╔══

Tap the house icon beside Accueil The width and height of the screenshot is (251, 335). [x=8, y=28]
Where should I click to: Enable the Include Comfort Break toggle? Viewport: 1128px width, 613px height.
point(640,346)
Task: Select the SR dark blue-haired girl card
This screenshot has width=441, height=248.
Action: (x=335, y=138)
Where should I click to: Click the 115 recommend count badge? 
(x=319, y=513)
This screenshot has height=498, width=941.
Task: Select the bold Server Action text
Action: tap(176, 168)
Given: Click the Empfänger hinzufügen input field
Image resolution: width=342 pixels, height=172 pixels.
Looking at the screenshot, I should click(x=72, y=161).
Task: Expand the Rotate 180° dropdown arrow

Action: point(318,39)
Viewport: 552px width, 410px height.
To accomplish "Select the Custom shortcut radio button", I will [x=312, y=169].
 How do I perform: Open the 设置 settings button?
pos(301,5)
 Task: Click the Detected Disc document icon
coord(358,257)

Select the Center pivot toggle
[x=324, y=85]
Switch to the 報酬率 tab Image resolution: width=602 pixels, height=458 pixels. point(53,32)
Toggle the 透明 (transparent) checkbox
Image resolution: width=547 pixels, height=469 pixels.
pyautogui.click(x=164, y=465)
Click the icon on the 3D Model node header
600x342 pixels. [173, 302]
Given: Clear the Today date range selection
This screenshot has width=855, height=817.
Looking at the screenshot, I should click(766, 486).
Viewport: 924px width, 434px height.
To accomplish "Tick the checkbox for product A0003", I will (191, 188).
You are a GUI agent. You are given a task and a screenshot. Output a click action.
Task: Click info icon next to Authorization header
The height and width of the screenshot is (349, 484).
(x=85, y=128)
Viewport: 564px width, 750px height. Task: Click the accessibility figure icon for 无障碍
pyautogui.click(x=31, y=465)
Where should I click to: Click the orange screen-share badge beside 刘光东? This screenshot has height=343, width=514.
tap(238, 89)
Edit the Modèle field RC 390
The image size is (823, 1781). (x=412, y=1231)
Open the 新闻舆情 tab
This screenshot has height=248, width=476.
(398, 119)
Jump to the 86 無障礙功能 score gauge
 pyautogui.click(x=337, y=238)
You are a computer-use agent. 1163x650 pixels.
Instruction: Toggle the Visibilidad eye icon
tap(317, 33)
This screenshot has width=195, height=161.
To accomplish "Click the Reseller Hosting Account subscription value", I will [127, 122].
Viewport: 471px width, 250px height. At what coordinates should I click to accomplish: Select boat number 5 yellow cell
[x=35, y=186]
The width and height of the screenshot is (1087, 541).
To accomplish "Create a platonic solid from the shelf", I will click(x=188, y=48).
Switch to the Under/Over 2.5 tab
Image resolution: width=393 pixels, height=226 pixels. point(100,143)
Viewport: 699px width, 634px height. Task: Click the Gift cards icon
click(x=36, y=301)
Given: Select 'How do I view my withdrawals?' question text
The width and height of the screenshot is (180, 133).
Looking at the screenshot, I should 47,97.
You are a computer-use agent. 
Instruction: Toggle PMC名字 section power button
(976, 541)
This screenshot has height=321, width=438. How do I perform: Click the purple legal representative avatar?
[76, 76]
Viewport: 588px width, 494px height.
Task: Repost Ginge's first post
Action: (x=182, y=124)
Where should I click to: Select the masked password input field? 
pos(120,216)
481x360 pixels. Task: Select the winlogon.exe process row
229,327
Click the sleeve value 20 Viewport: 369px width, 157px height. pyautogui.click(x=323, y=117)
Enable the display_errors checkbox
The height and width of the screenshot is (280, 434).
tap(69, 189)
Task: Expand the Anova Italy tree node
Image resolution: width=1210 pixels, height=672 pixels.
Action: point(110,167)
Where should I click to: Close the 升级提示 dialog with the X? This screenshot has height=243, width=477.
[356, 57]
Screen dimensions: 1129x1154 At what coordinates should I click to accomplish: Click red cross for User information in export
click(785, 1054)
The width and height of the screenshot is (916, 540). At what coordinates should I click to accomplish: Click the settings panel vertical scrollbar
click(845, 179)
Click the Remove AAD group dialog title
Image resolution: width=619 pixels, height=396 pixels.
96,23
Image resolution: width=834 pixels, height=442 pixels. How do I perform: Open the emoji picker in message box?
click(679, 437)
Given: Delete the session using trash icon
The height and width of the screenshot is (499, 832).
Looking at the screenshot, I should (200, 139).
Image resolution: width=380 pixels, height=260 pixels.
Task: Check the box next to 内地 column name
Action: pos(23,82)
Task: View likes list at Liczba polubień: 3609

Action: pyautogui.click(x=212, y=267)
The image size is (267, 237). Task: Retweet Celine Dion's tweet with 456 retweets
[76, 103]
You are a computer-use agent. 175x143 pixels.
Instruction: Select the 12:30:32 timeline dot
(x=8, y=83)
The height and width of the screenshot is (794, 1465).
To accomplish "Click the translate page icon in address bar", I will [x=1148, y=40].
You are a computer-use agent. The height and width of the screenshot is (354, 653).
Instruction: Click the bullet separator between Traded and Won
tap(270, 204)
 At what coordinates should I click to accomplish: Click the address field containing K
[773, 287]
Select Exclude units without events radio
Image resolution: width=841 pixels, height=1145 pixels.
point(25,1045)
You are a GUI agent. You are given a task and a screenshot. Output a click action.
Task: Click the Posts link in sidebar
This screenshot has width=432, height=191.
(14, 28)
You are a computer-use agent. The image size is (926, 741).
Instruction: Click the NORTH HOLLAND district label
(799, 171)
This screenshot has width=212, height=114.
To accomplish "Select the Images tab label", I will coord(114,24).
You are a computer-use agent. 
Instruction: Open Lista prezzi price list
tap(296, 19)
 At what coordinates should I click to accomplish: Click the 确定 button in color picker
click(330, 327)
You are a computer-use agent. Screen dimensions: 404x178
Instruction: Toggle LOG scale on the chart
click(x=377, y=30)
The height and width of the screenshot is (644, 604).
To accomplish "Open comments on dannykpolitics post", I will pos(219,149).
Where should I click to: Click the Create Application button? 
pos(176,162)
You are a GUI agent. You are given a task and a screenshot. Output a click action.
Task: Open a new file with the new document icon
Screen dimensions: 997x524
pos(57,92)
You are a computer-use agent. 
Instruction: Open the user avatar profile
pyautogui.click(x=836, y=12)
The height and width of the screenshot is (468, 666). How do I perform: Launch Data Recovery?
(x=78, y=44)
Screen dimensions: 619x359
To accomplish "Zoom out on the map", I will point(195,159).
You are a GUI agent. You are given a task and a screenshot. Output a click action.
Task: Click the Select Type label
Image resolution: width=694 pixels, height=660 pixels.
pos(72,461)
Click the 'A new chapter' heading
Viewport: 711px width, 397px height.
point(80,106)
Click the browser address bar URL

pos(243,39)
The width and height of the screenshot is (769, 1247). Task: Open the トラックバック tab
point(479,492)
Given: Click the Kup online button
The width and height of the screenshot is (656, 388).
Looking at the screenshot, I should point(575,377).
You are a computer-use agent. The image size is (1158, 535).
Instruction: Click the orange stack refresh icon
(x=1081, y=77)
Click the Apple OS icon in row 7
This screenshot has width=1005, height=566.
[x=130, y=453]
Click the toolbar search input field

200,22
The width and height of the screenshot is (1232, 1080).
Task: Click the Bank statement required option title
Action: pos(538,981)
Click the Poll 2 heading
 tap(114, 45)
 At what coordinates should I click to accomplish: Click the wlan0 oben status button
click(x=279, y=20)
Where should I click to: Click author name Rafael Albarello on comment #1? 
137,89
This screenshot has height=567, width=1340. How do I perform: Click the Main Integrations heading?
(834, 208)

╚══

**Your task:** Reproduce, please, every line of the records above without alteration.

**Answer for this exercise:**
Tap the house icon beside Accueil The width and height of the screenshot is (251, 335). [x=8, y=28]
Where should I click to: Enable the Include Comfort Break toggle? Viewport: 1128px width, 613px height.
point(640,346)
Task: Select the SR dark blue-haired girl card
This screenshot has width=441, height=248.
Action: (x=335, y=138)
Where should I click to: Click the 115 recommend count badge? 
(x=319, y=513)
This screenshot has height=498, width=941.
Task: Select the bold Server Action text
Action: tap(176, 168)
Given: Click the Empfänger hinzufügen input field
Image resolution: width=342 pixels, height=172 pixels.
Looking at the screenshot, I should click(x=72, y=161).
Task: Expand the Rotate 180° dropdown arrow

Action: point(318,39)
Viewport: 552px width, 410px height.
To accomplish "Select the Custom shortcut radio button", I will [x=312, y=169].
 How do I perform: Open the 设置 settings button?
pos(301,5)
 Task: Click the Detected Disc document icon
coord(358,257)

Select the Center pivot toggle
[x=324, y=85]
Switch to the 報酬率 tab Image resolution: width=602 pixels, height=458 pixels. point(53,32)
Toggle the 透明 (transparent) checkbox
Image resolution: width=547 pixels, height=469 pixels.
pyautogui.click(x=164, y=465)
Click the icon on the 3D Model node header
600x342 pixels. [173, 302]
Given: Clear the Today date range selection
This screenshot has width=855, height=817.
Looking at the screenshot, I should click(766, 486).
Viewport: 924px width, 434px height.
To accomplish "Tick the checkbox for product A0003", I will (191, 188).
You are a GUI agent. You are given a task and a screenshot. Output a click action.
Task: Click info icon next to Authorization header
The height and width of the screenshot is (349, 484).
(x=85, y=128)
Viewport: 564px width, 750px height. Task: Click the accessibility figure icon for 无障碍
pyautogui.click(x=31, y=465)
Where should I click to: Click the orange screen-share badge beside 刘光东? This screenshot has height=343, width=514.
tap(238, 89)
Edit the Modèle field RC 390
The image size is (823, 1781). (x=412, y=1231)
Open the 新闻舆情 tab
This screenshot has height=248, width=476.
(398, 119)
Jump to the 86 無障礙功能 score gauge
 pyautogui.click(x=337, y=238)
You are a computer-use agent. 1163x650 pixels.
Instruction: Toggle the Visibilidad eye icon
tap(317, 33)
This screenshot has width=195, height=161.
To accomplish "Click the Reseller Hosting Account subscription value", I will [127, 122].
Viewport: 471px width, 250px height. At what coordinates should I click to accomplish: Select boat number 5 yellow cell
[x=35, y=186]
The width and height of the screenshot is (1087, 541).
To accomplish "Create a platonic solid from the shelf", I will click(x=188, y=48).
Switch to the Under/Over 2.5 tab
Image resolution: width=393 pixels, height=226 pixels. point(100,143)
Viewport: 699px width, 634px height. Task: Click the Gift cards icon
click(x=36, y=301)
Given: Select 'How do I view my withdrawals?' question text
The width and height of the screenshot is (180, 133).
Looking at the screenshot, I should 47,97.
You are a computer-use agent. 
Instruction: Toggle PMC名字 section power button
(976, 541)
This screenshot has height=321, width=438. How do I perform: Click the purple legal representative avatar?
[76, 76]
Viewport: 588px width, 494px height.
Task: Repost Ginge's first post
Action: (x=182, y=124)
Where should I click to: Select the masked password input field? 
pos(120,216)
481x360 pixels. Task: Select the winlogon.exe process row
229,327
Click the sleeve value 20 Viewport: 369px width, 157px height. pyautogui.click(x=323, y=117)
Enable the display_errors checkbox
The height and width of the screenshot is (280, 434).
tap(69, 189)
Task: Expand the Anova Italy tree node
Image resolution: width=1210 pixels, height=672 pixels.
Action: point(110,167)
Where should I click to: Close the 升级提示 dialog with the X? This screenshot has height=243, width=477.
[356, 57]
Screen dimensions: 1129x1154 At what coordinates should I click to accomplish: Click red cross for User information in export
click(785, 1054)
The width and height of the screenshot is (916, 540). At what coordinates should I click to accomplish: Click the settings panel vertical scrollbar
click(845, 179)
Click the Remove AAD group dialog title
Image resolution: width=619 pixels, height=396 pixels.
96,23
Image resolution: width=834 pixels, height=442 pixels. How do I perform: Open the emoji picker in message box?
click(679, 437)
Given: Delete the session using trash icon
The height and width of the screenshot is (499, 832).
Looking at the screenshot, I should (200, 139).
Image resolution: width=380 pixels, height=260 pixels.
Task: Check the box next to 内地 column name
Action: pos(23,82)
Task: View likes list at Liczba polubień: 3609

Action: pyautogui.click(x=212, y=267)
The image size is (267, 237). Task: Retweet Celine Dion's tweet with 456 retweets
[76, 103]
You are a computer-use agent. 175x143 pixels.
Instruction: Select the 12:30:32 timeline dot
(x=8, y=83)
The height and width of the screenshot is (794, 1465).
To accomplish "Click the translate page icon in address bar", I will [x=1148, y=40].
You are a computer-use agent. The height and width of the screenshot is (354, 653).
Instruction: Click the bullet separator between Traded and Won
tap(270, 204)
 At what coordinates should I click to accomplish: Click the address field containing K
[773, 287]
Select Exclude units without events radio
Image resolution: width=841 pixels, height=1145 pixels.
point(25,1045)
You are a GUI agent. You are given a task and a screenshot. Output a click action.
Task: Click the Posts link in sidebar
This screenshot has width=432, height=191.
(14, 28)
You are a computer-use agent. The image size is (926, 741).
Instruction: Click the NORTH HOLLAND district label
(799, 171)
This screenshot has width=212, height=114.
To accomplish "Select the Images tab label", I will coord(114,24).
You are a computer-use agent. 
Instruction: Open Lista prezzi price list
tap(296, 19)
 At what coordinates should I click to accomplish: Click the 确定 button in color picker
click(330, 327)
You are a computer-use agent. Screen dimensions: 404x178
Instruction: Toggle LOG scale on the chart
click(x=377, y=30)
The height and width of the screenshot is (644, 604).
To accomplish "Open comments on dannykpolitics post", I will pos(219,149).
Where should I click to: Click the Create Application button? 
pos(176,162)
You are a GUI agent. You are given a task and a screenshot. Output a click action.
Task: Open a new file with the new document icon
Screen dimensions: 997x524
pos(57,92)
You are a computer-use agent. 
Instruction: Open the user avatar profile
pyautogui.click(x=836, y=12)
The height and width of the screenshot is (468, 666). How do I perform: Launch Data Recovery?
(x=78, y=44)
Screen dimensions: 619x359
To accomplish "Zoom out on the map", I will point(195,159).
You are a GUI agent. You are given a task and a screenshot. Output a click action.
Task: Click the Select Type label
Image resolution: width=694 pixels, height=660 pixels.
pos(72,461)
Click the 'A new chapter' heading
Viewport: 711px width, 397px height.
point(80,106)
Click the browser address bar URL

pos(243,39)
The width and height of the screenshot is (769, 1247). Task: Open the トラックバック tab
point(479,492)
Given: Click the Kup online button
The width and height of the screenshot is (656, 388).
Looking at the screenshot, I should point(575,377).
You are a computer-use agent. The image size is (1158, 535).
Instruction: Click the orange stack refresh icon
(x=1081, y=77)
Click the Apple OS icon in row 7
This screenshot has width=1005, height=566.
[x=130, y=453]
Click the toolbar search input field

200,22
The width and height of the screenshot is (1232, 1080).
Task: Click the Bank statement required option title
Action: pos(538,981)
Click the Poll 2 heading
 tap(114, 45)
 At what coordinates should I click to accomplish: Click the wlan0 oben status button
click(x=279, y=20)
Where should I click to: Click author name Rafael Albarello on comment #1? 
137,89
This screenshot has height=567, width=1340. How do I perform: Click the Main Integrations heading?
(834, 208)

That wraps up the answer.